Roger 2019-01-29 03:36:40 UTC
...
Have to get some sleep first.

Quote:

Roger 2019-01-29 09:09:11 UTC
Created attachment 280837

Where was the sleep? :)

A salutary lesson, but very inspiring. My congrats.

Quote:

Originally Posted by rogan (Post 5955387)

The drama continues...

https://lkml.org/lkml/2019/1/29/1508 and https://lkml.org/lkml/2019/1/28/1865

allend: Some guy called on my phone and woke me up, I forgot to shut it off. I could not go back to sleep again. Sucks to be 51 :p
Petri: Thanks a bunch for the links. I was a bit worried that Dave had missed the fact that already rc5 had these issues. Now I know better :)

I can remember sitting in a conference discussing how the (very) latest -rc kernel broke a bunch of stuff. A fella sitting off to the side said he merged fixes for it as he was flying back to Aus, and had pushed out an updated -rc after he landed. Should be available.
Andrew Morton.
If he's involved, it's being looked at seriously.

It's a nasty performance/usability killing bug, and it's been hiding deep because of how fast hardware is these days.
I remember listening to a talk by Theo De Raadt, where he said they keep supporting all these old architectures because they help them discover both new and very old bugs.
I think this whole issue examplifies that in a way.

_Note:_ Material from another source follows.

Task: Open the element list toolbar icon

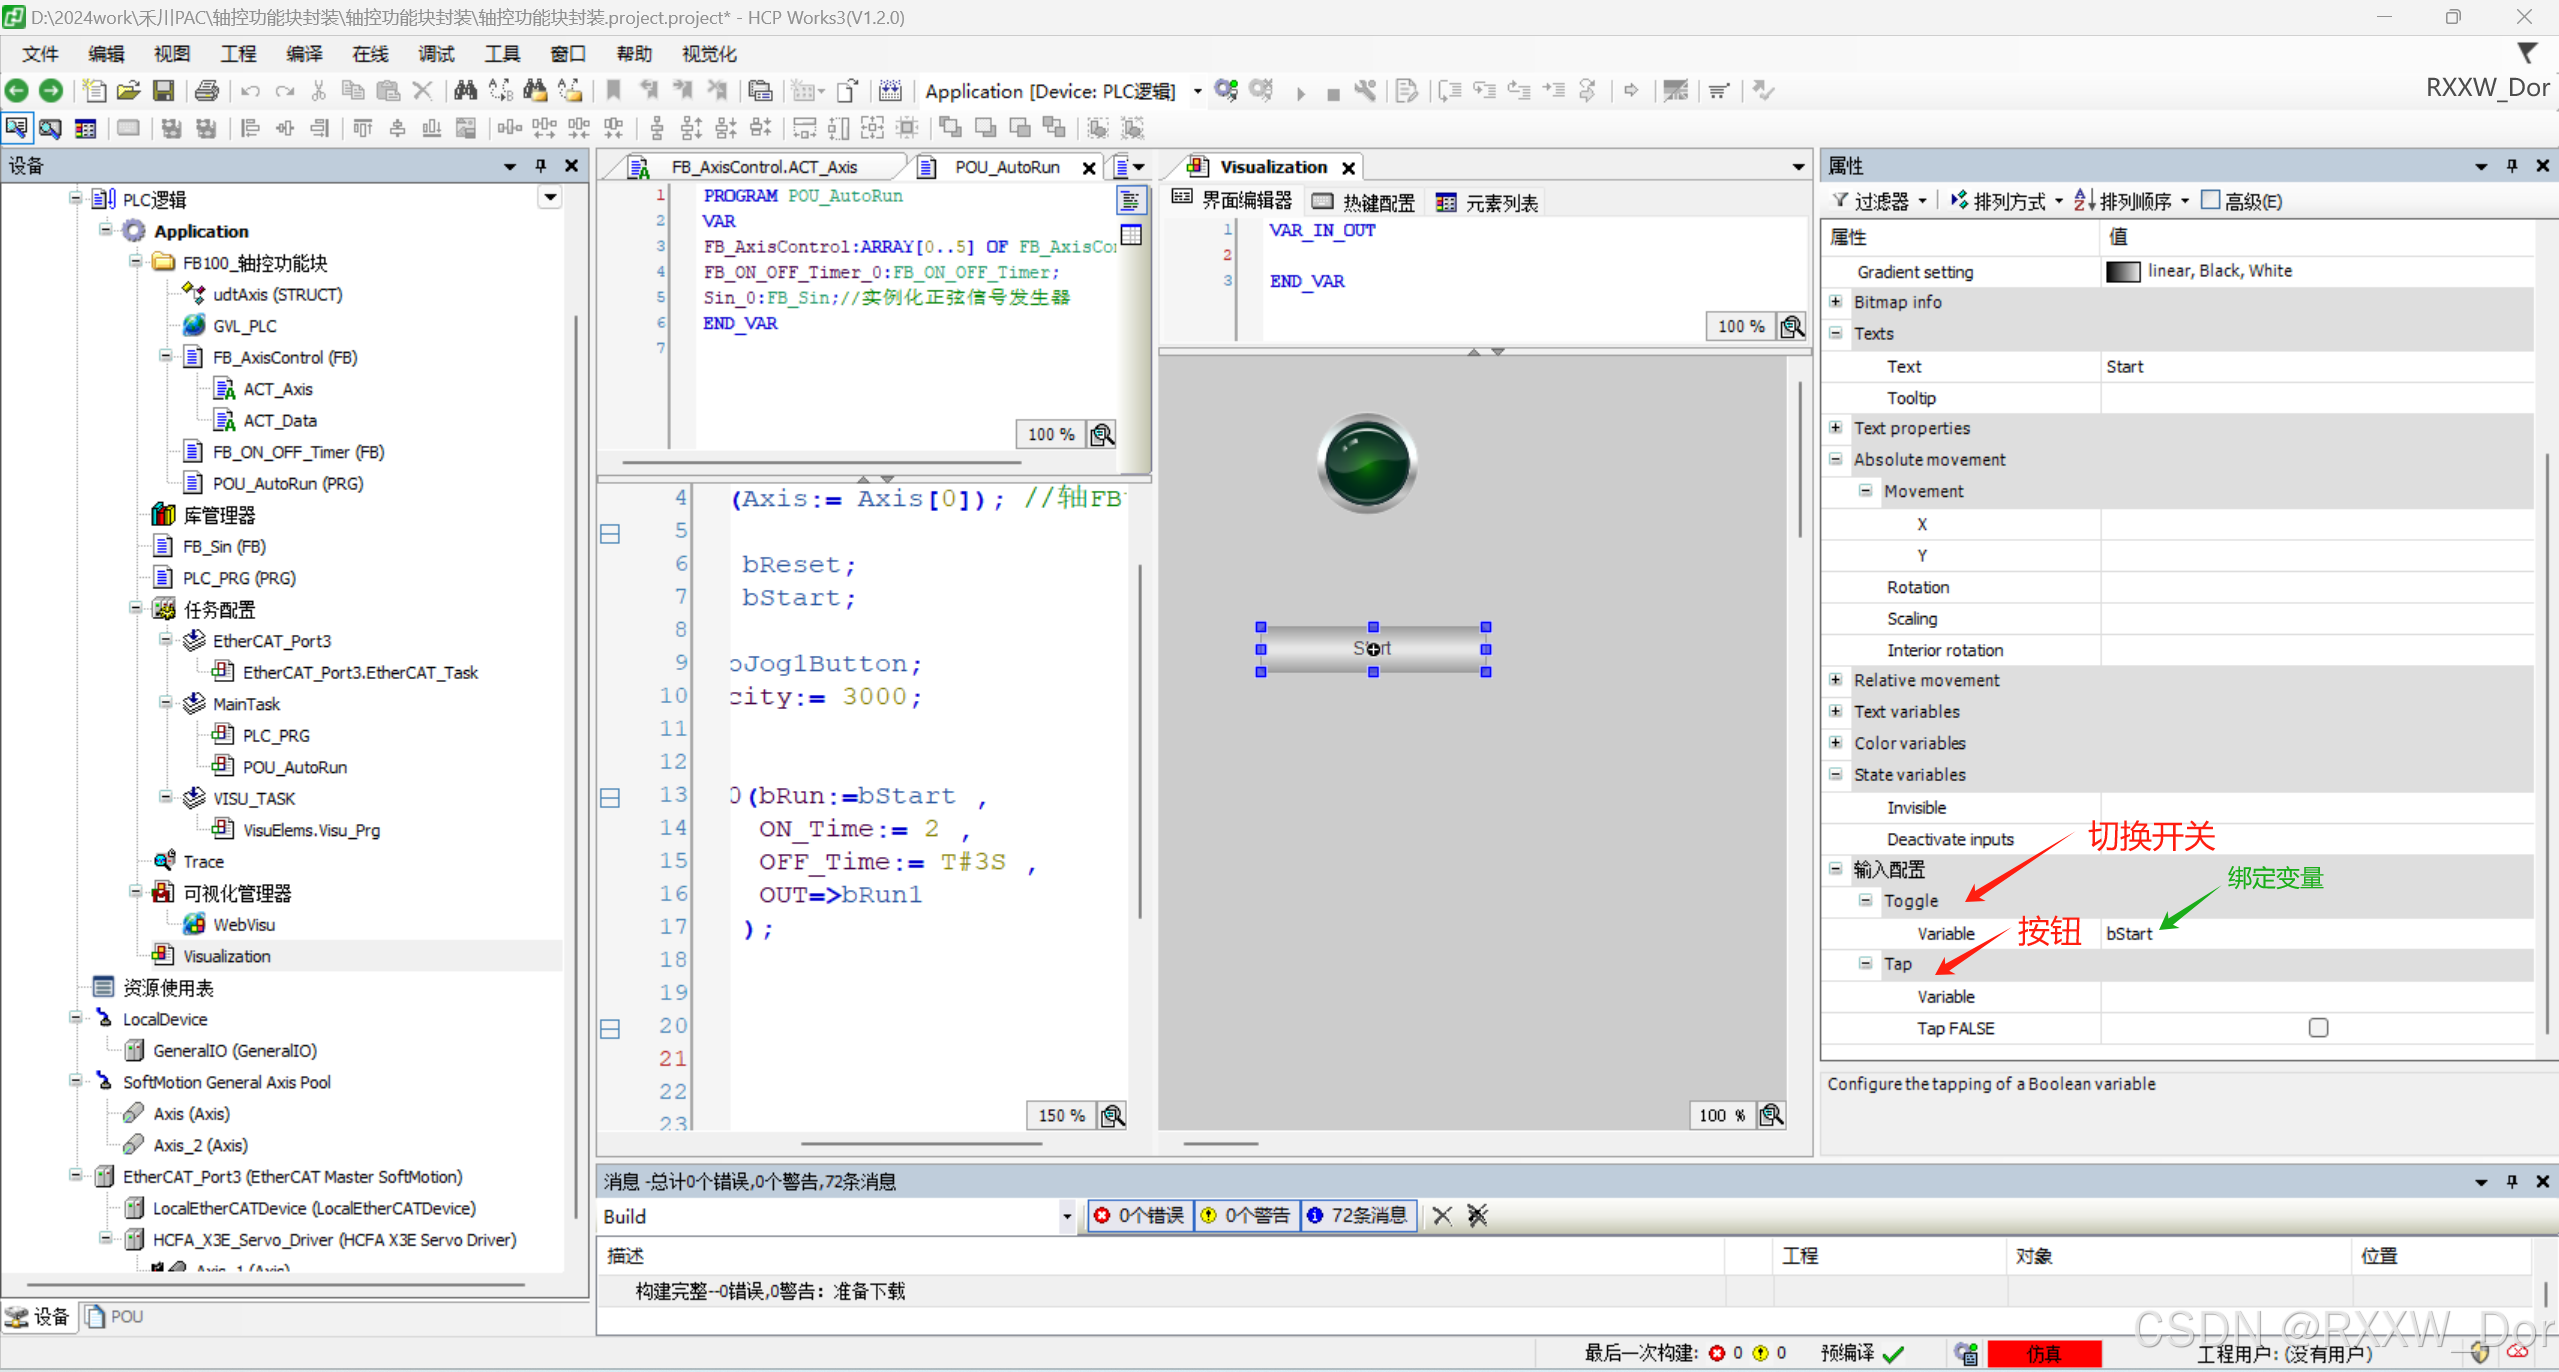Action: point(86,128)
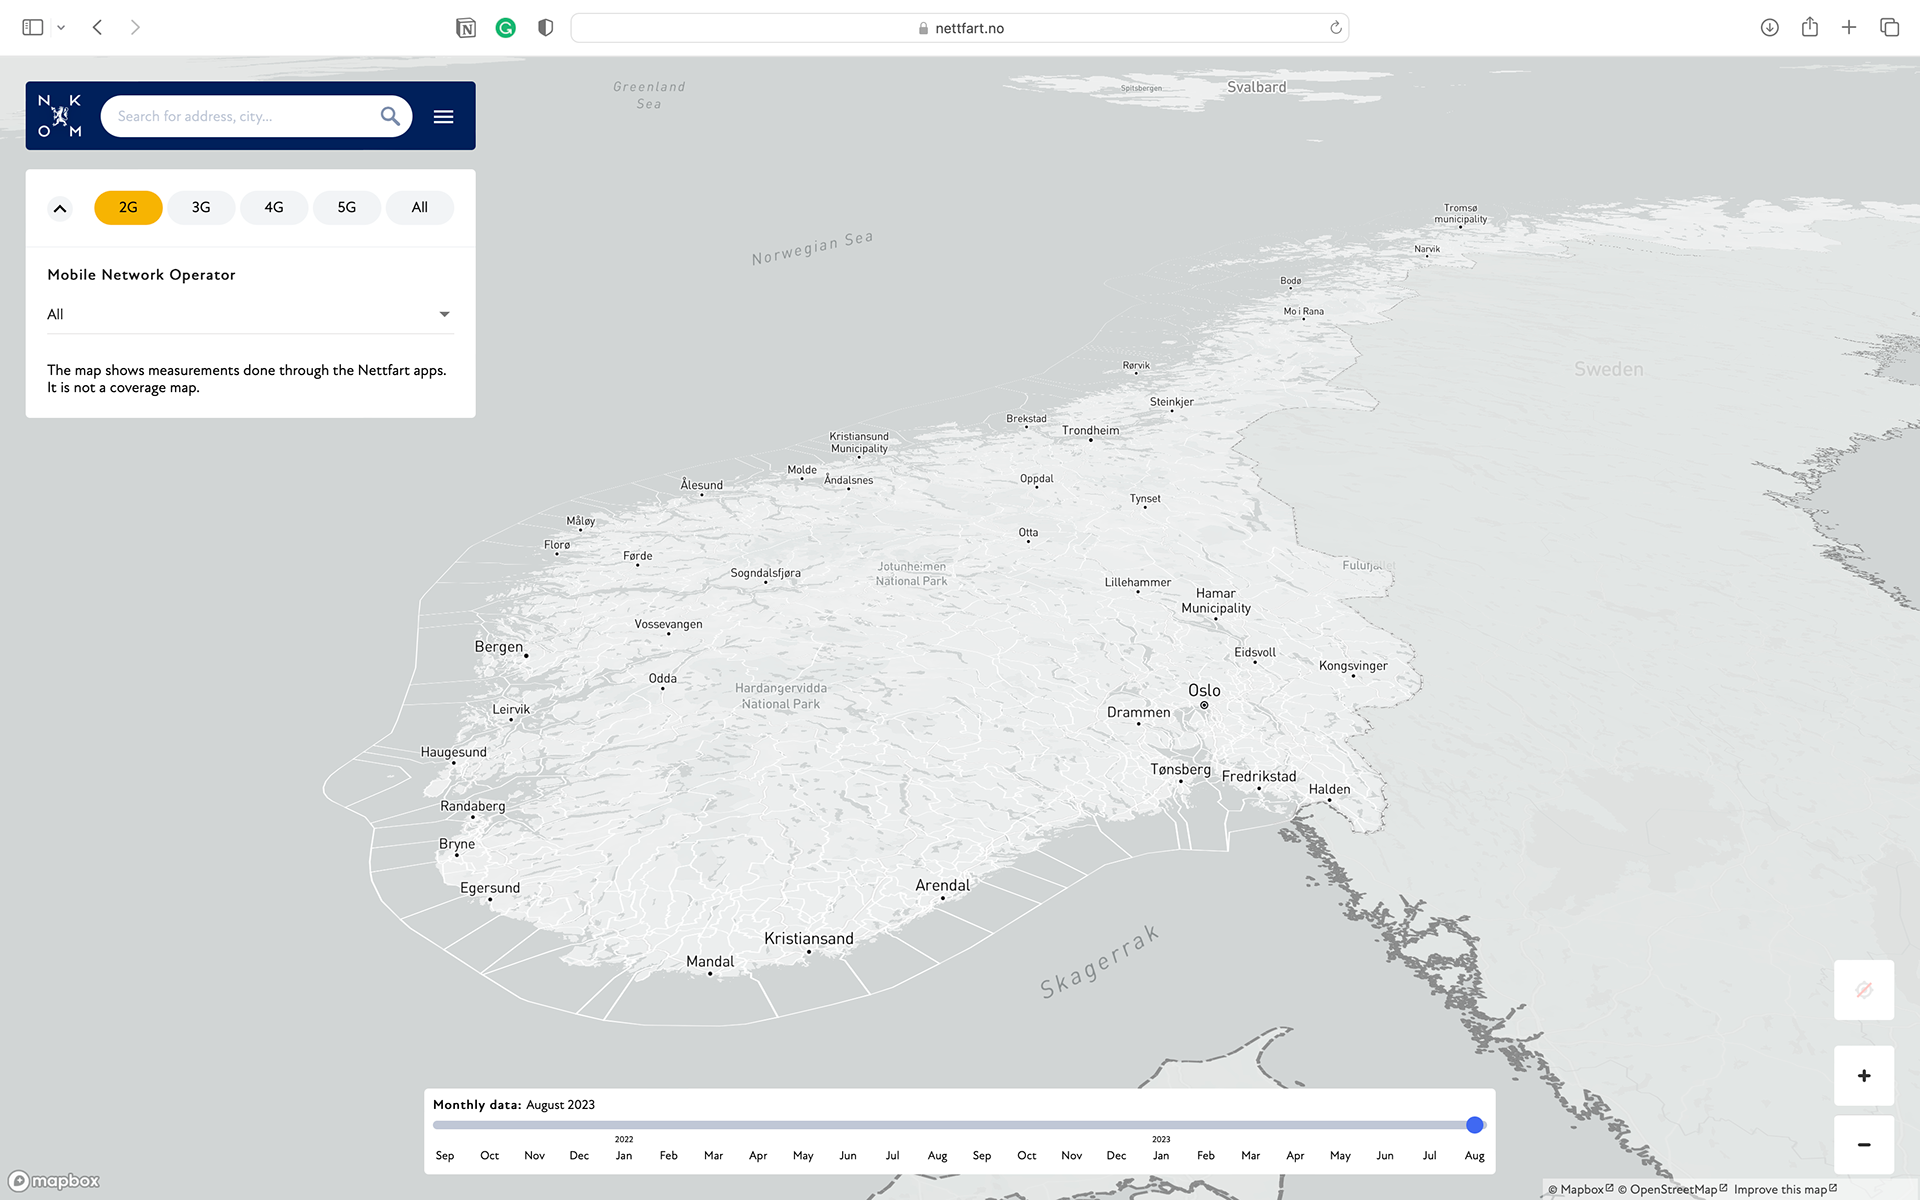Screen dimensions: 1920x1200
Task: Select the 3G network filter
Action: (x=201, y=207)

As I'm home on sickleave (influenza), I thought I'd fill you folks in on what's happened/ing.
If you would like to read the mail conversations, just follow the links posted by Petri above. Here's a short resume:

A commit made in 4.19-rc5, designed to increase cache pressure enough to get rid of stale cgroups, a sort of memory leak, proved to be a bit aggressive, or in DC's own wording "insane". From what I understand, a bit like cleaning up after the horses with a bulldozer...

The effect can be seen when filling the cache with large batches of continuous data: one second it appears full, the next, empty again. However, filling it with large sets of highly fragmented data, like a sizeable collection of kernel source trees, forced other things out. For instance, running compile jobs, which results in a tremendous amount of disk seeking and your computer becoming unresponsive, or locking up completely.

A commit made in 4.19.3 sought to remedy some side effects of the previos patch.
It was basically telling the bulldozer driver to avoid small houses, buses, cars...

The side effect of that "fix" was that filling up the cache with really large batches of continuous data, forced important stuff out and so on ...

DC want's these "patches" reverted. -Horse owners should clean up their own goo.
The patch submitter claims it does the job.

If you dont' mind a little bit of horse goo and want a normally behaving (pre 4.19.0) cache you can apply the reverts that DC suggested. I have tested them on 5-{rc3,rc5} and 4.19.{18,19}. They work!

I made patches for both 4.19.19 and 5.0-rc5. They are really simple one-liners. Apply them using "patch [file to patch] [patch]" as these are normal diff's. Files to patch are mm/vmscan.c and fs/inode.c in the kernel source root directory.